-- EXERCISE --
Copy, please, the line with "Screen dimensions: 640x662" and each line that follows it through the end of the data below, exactly as given and without pictures.

-- DATA RECORDS --
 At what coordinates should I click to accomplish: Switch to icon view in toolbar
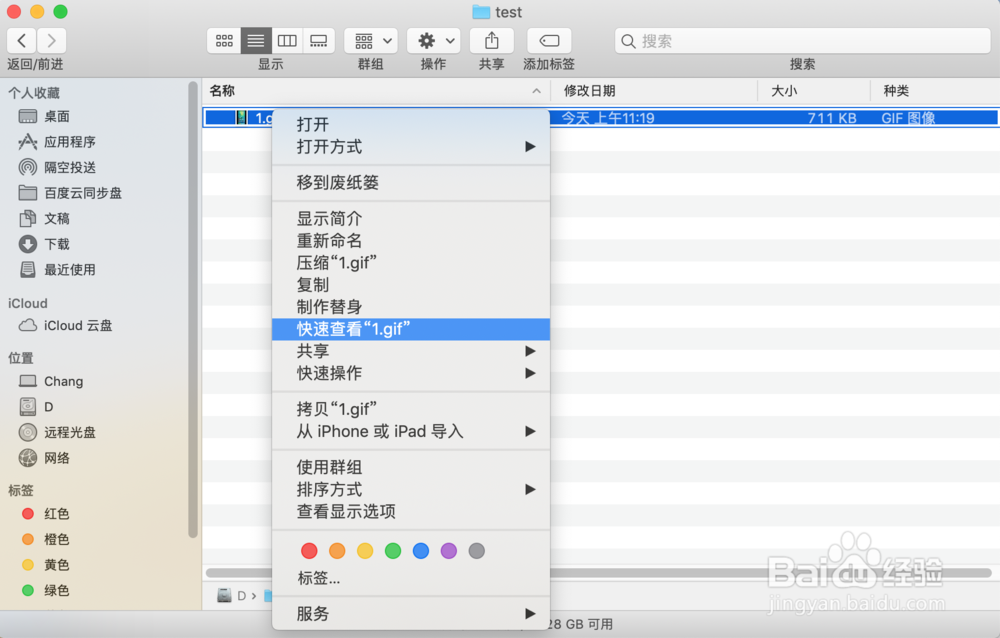point(224,40)
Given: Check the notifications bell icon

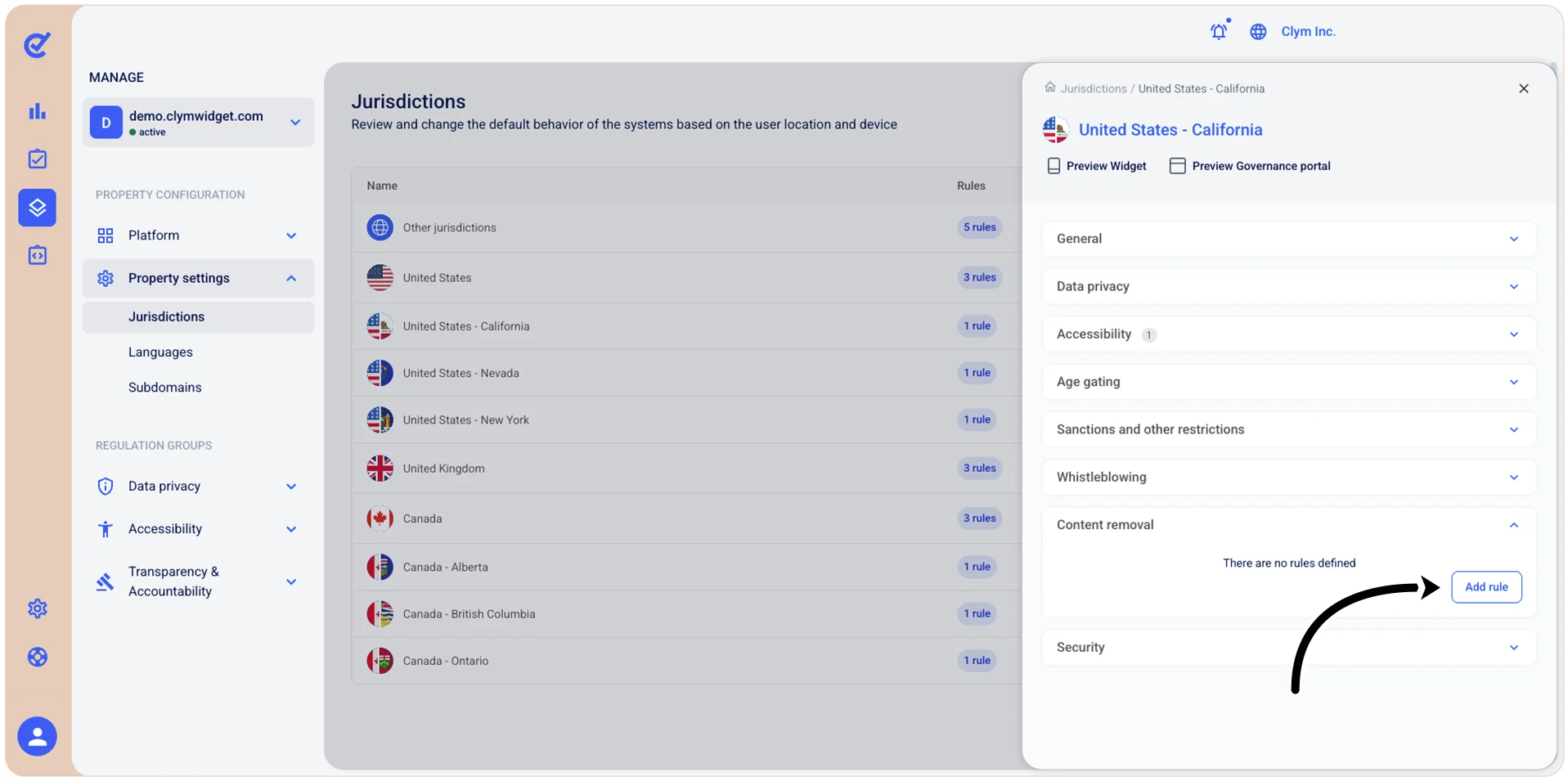Looking at the screenshot, I should 1219,31.
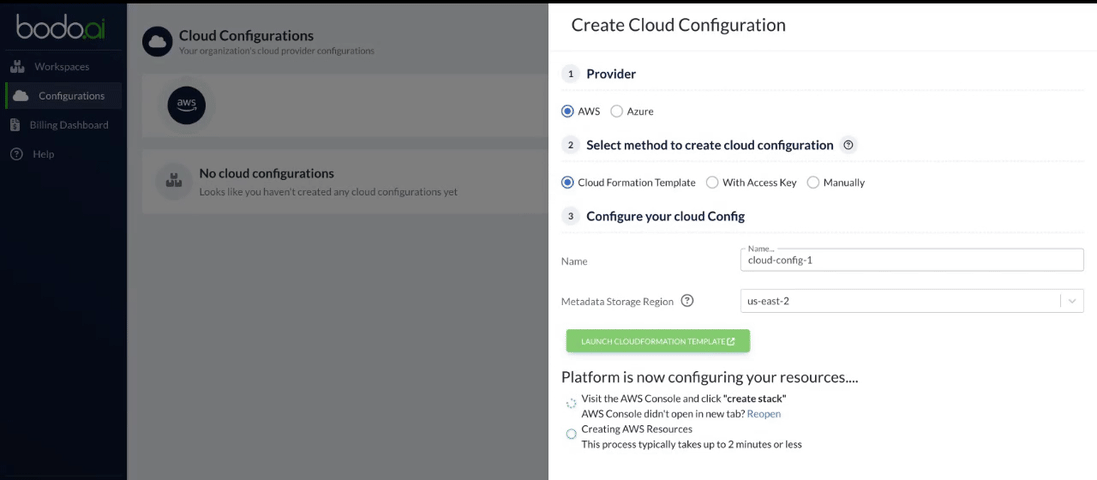Screen dimensions: 1097x480
Task: Click the Workspaces sidebar icon
Action: pos(17,67)
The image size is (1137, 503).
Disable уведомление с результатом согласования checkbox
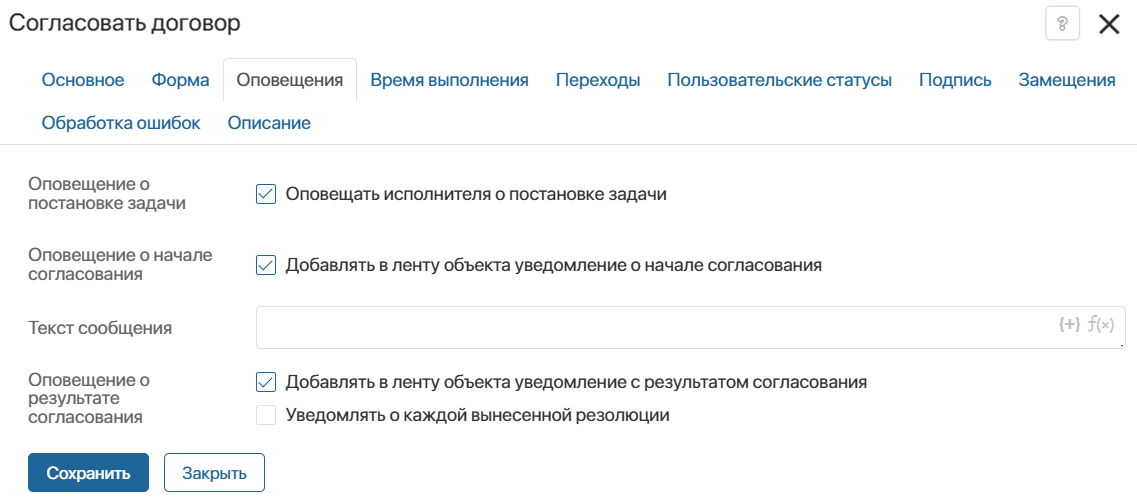[x=266, y=381]
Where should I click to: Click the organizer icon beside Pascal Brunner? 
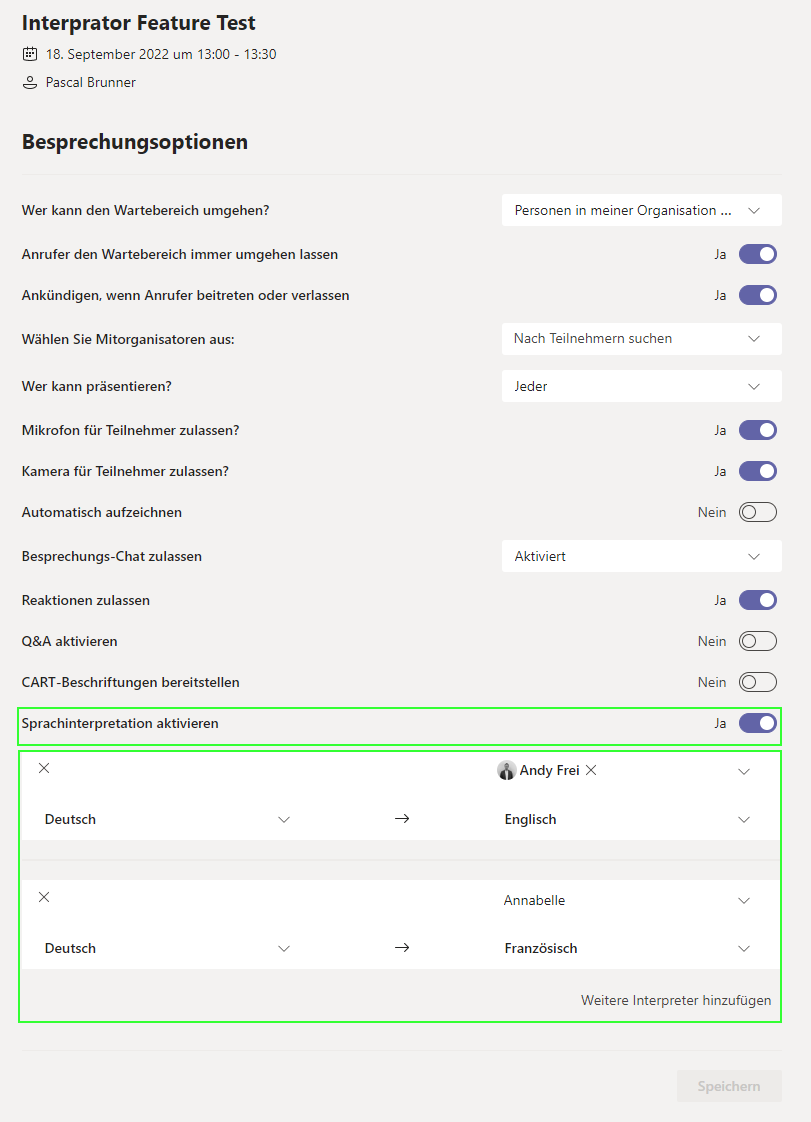point(30,83)
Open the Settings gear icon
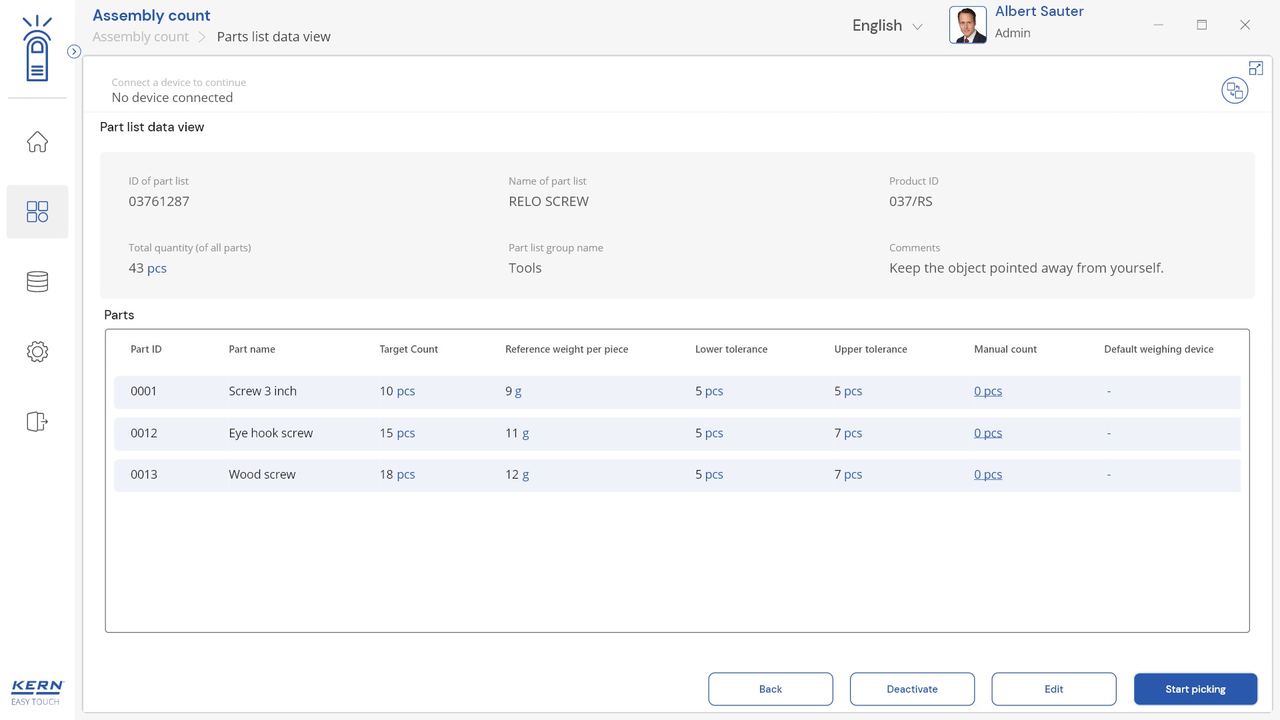 click(37, 352)
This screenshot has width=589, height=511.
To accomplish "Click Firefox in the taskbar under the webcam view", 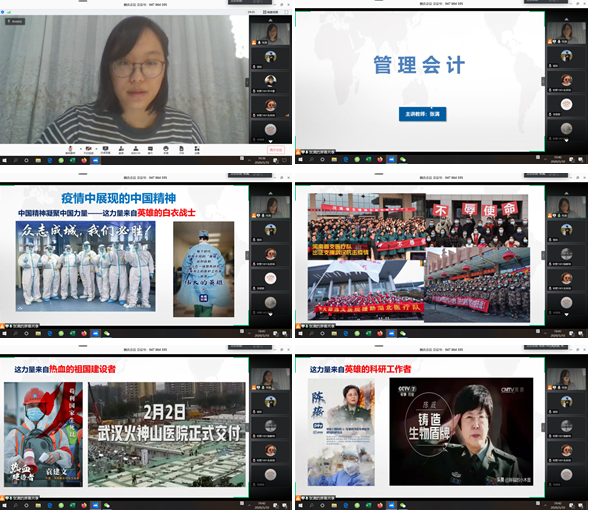I will tap(84, 160).
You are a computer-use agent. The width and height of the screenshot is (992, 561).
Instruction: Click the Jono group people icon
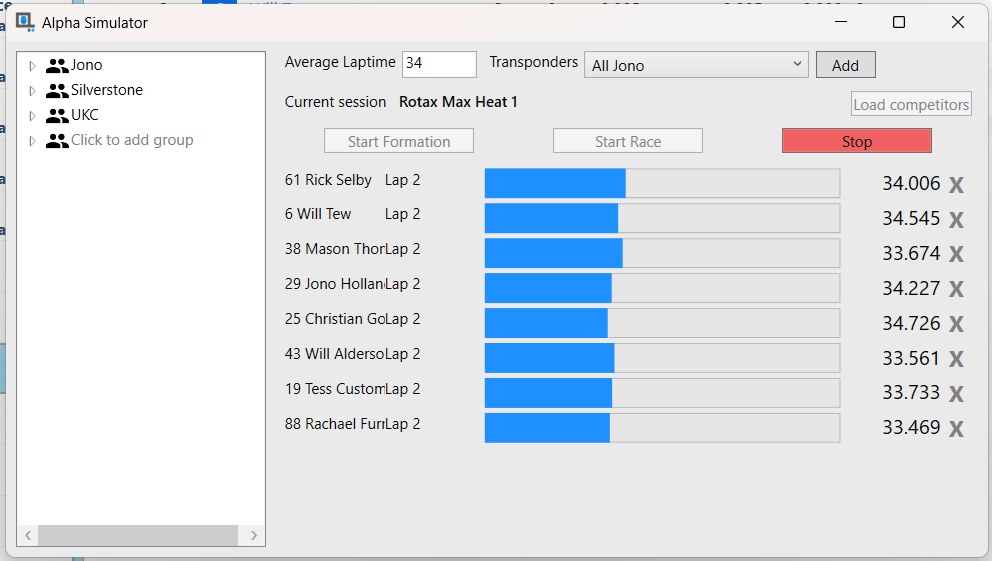57,66
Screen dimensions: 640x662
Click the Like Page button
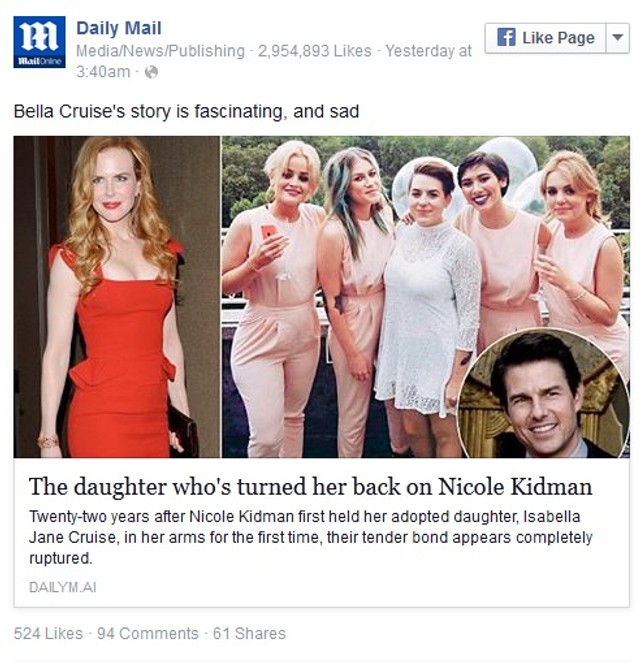point(545,38)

-- WRITTEN SOLUTION --
Screen dimensions: 640x662
Click the Like Page button
point(545,38)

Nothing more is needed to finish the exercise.